Doch darauf, dass der Klub die Ergebnisse dieser Unterredung noch präsentiert, braucht man jetzt nicht mehr zu hoffen.

"Ja, es gibt Spekulationen. Ja, wir haben miteinander gesprochen. Aber will ich Ihnen etwas dazu sagen? Nein", sagte Bayerns Sportvorstand Matthias Sammer am Donnerstag bei der Präsentation von Kingsley Coman.

Ein Schweigen mit Konsequenzen

Kurz und knapp: kein Kommentar.

Wobei, ganz so kurz war's nicht, denn Sammer fügte noch hinzu: "Wir sind uns der Konsequenz unseres Schweigens bewusst."

Welche lautet, dass die Situation nun folgende ist: Über den Neuzugang - der wegen diverser Ausschweifungen in der Vergangenheit ein gebranntes Kind ist - sind Gerüchte in der Welt, die sein Verein nicht dementiert. Und zu denen der Klub auch kein Wort der Verteidigung sagt. Eine Situation, aus der Außenstehende nun ihre Schlüsse ziehen können.

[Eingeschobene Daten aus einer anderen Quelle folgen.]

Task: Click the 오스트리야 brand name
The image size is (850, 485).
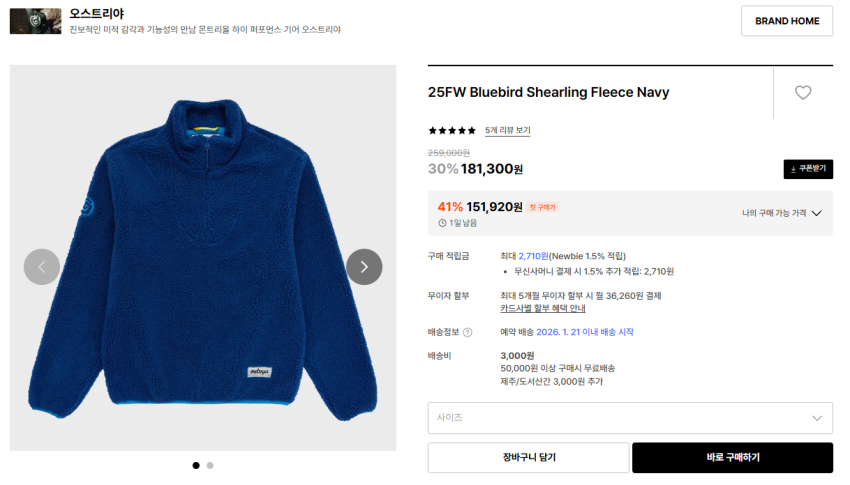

Vidal befeuert Gerüchte indirekt weiter

Unmittelbar nach Vidals Abreise war in Chile von einem neuerlichen nächtlichen Casino-Besuch die Rede gewesen. Die Zeitung El Mercurio wollte herausgefunden haben, dass Vidal die Nacht zum Dienstag in der Glücksspielstätte Monticello verbracht haben soll, demselben Casino, das ihm schon während der Copa America im Juni zum Verhängnis geworden war, als er auf der Heimfahrt alkoholisiert seinen Ferrari geschrottet hatte.

Vidal selbst hatte zum Thema geschwiegen, die Spekulationen aber über Twitter indirekt weiter befeuert, indem er sich beim Krafttraining fotografierte und mit nacktem Oberkörper seinen Kritikern, die "mich am Boden sehen wollen", schöne Grüße ausrichtete. Später offenbarte er noch, dass sein an Diabetes leidender Sohn sich in Italien einer neuen experimentellen Therapie unterziehen werde.

Zwischen Vidals Abreise und der Therapie seines Sohnes in Italien besteht ein zeitlicher Zusammenhang, doch es ist kaum anzunehmen, dass der Termin kurzfristig vereinbart wurde.

Vidal selbst hat die Therapie seines Sohnes auch nicht mit seiner Abreise aus Chile verknüpft.